La Fiorentina non vuole perdere Kean: Commisso in pressing su Moise
Il pressing è iniziato. Con cautela, con delicatezza. Ma è iniziato. Rocco Commisso ha parlato due volte di Moise Kean e di quella clausola rescissoria da 52 milioni che lo può liberare nelle prime due settimane di luglio. In entrambe le occasioni ha spiegato che intende parlare con l’attaccante a Cagliari, lunedì prossimo, giorno di Pasquetta, prima che la Fiorentina giochi la sfida di campionato con i rossoblù di Nicola. «Speriamo che voglia restare visto che sta molto bene a Firenze. Un giorno ci parlo io e vediamo se lo convinco», aveva detto il patron pochi giorni fa. Il concetto ha una sola interpretazione: il destino di Kean è in mano allo stesso giocatore e al suo manager, Alessandro Lucci. Che in estate avevano chiesto e ottenuto l’inserimento nel contratto della famosa clausola. Altissima se consideriamo quello che Moise (non) aveva fatto nel 2023-2024. Oggi quella clausola è un impiccio per la Fiorentina, la scorsa estate era un compromesso per chiudere in fretta l’operazione: chi si aspettava che Kean si trasformasse così, diventando uno degli attaccanti più in vista e più attenzionati in Europa?
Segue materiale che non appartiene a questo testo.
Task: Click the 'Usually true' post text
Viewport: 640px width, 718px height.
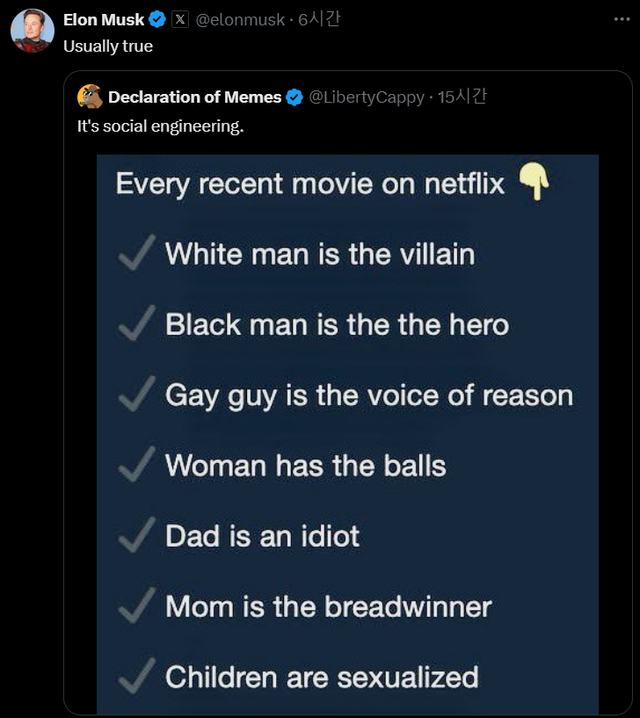Action: point(108,46)
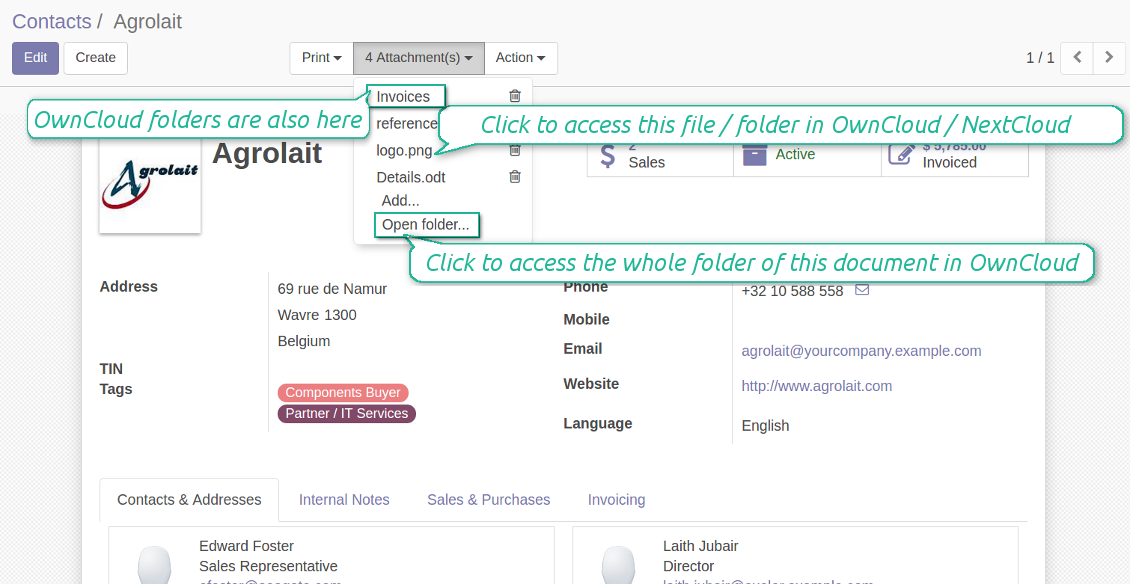The width and height of the screenshot is (1130, 584).
Task: Open the Sales & Purchases tab
Action: tap(489, 500)
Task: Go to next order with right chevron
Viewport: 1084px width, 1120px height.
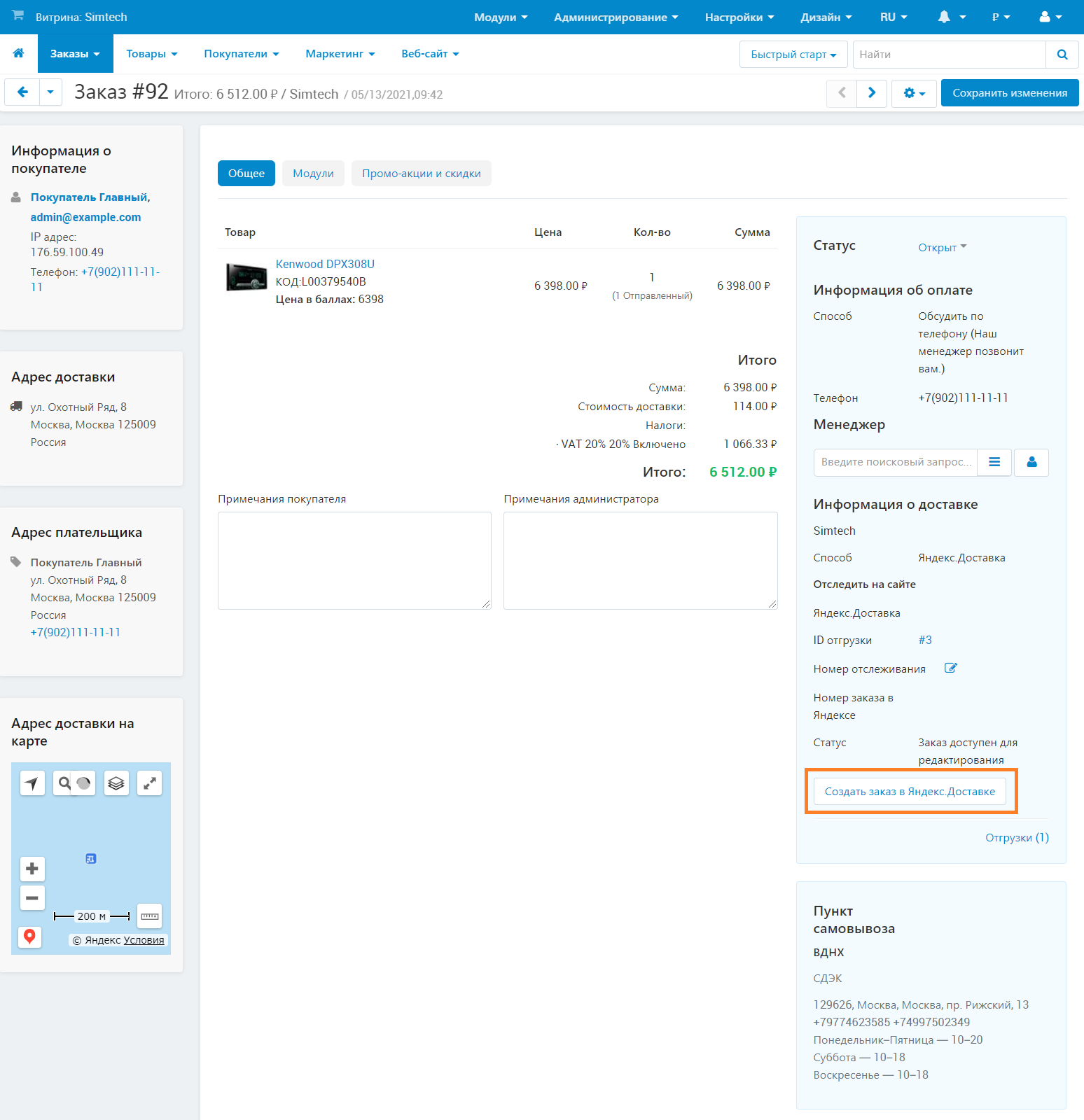Action: (872, 93)
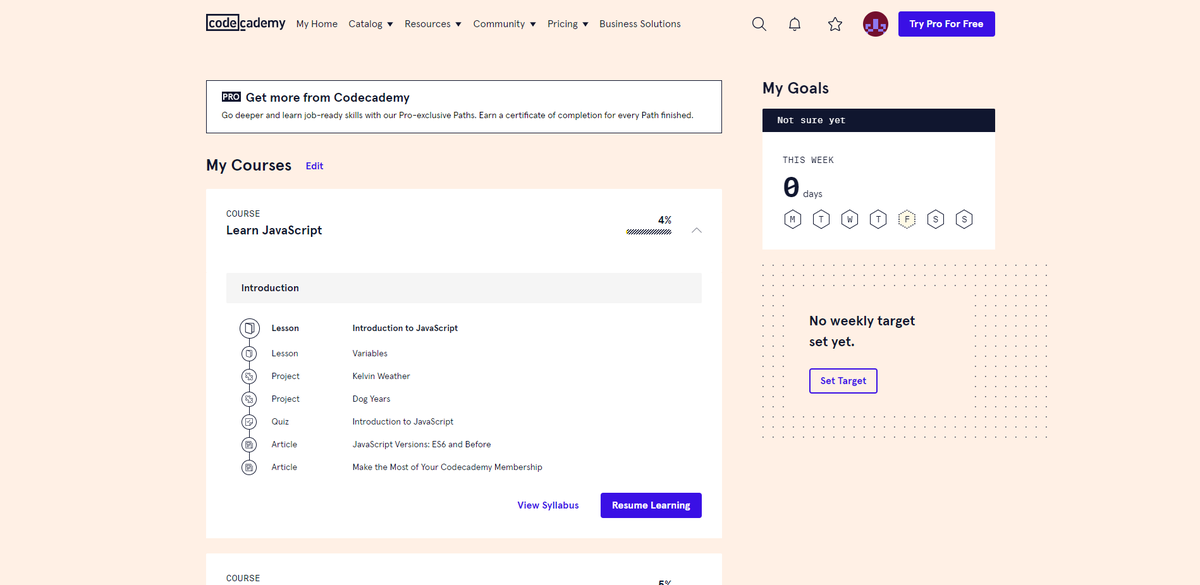
Task: Click Resume Learning for Learn JavaScript
Action: point(650,505)
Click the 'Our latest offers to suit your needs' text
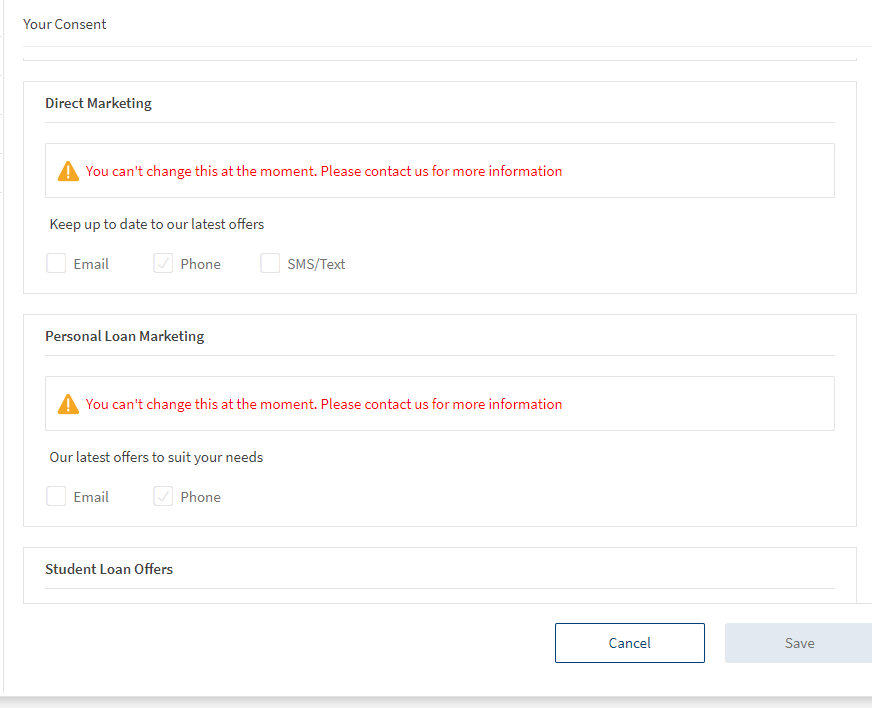Viewport: 872px width, 708px height. point(156,457)
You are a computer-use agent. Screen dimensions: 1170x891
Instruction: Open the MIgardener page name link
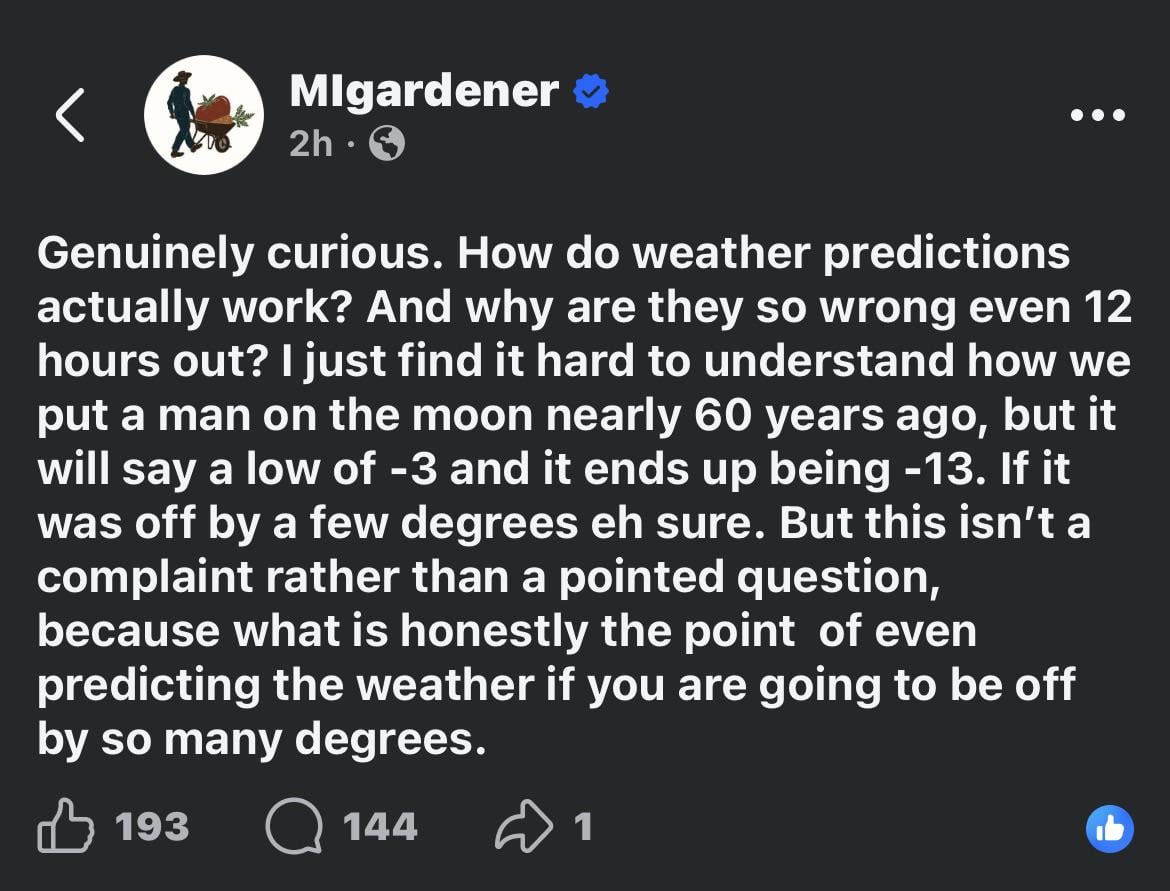[x=424, y=92]
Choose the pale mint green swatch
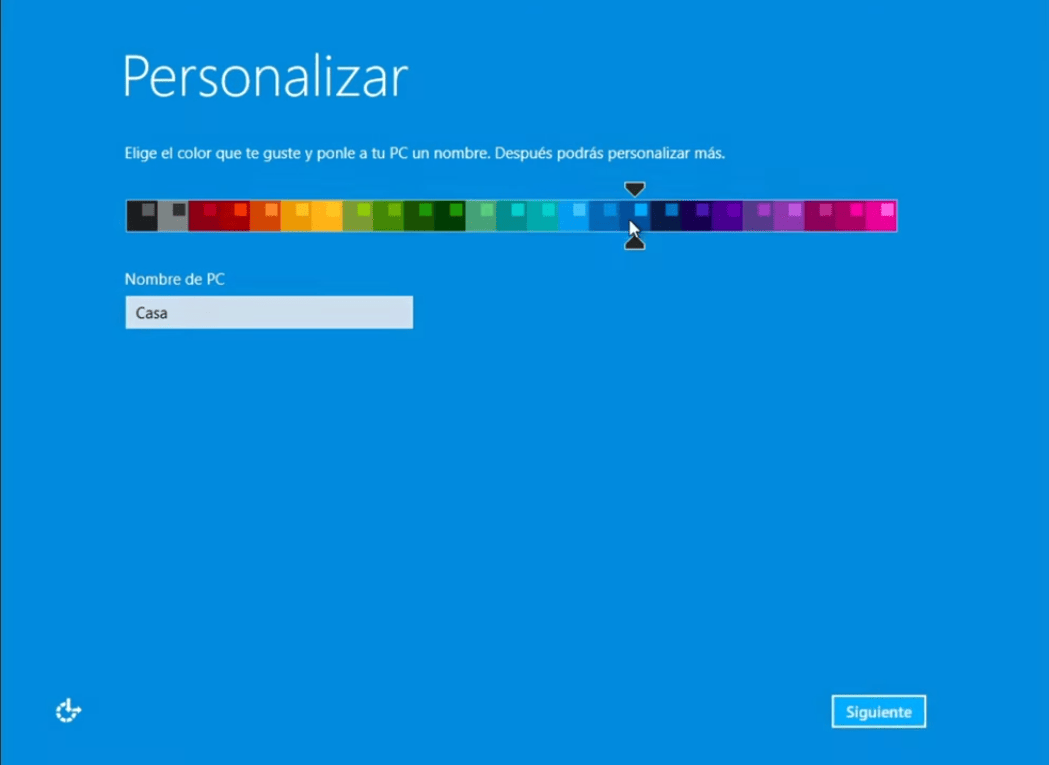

Kean, lo scenario per il futuro
La società viola sa di dover attendere la decisione di Moise, così come per David De Gea: la volontà dei giocatori, in entrambi i casi, sarà decisiva e verrà rispettata. Sull’attaccante, ad oggi ci sono tanti rumors ma al momento poche tracce chiare sul mercato. C’è un interessamento dell’Arsenal, che segue Kean dall’inizio della stagione. Il nuovo direttore sportivo dei Gunners è Andrea Berta, che aveva pensato a lui anche quando lavorava all’Atletico Madrid, prima che il bomber finisse alla Fiorentina. Poi si è parlato del Milan, di altri potenziali club di Premier. Ma i giochi sono ancora da fare.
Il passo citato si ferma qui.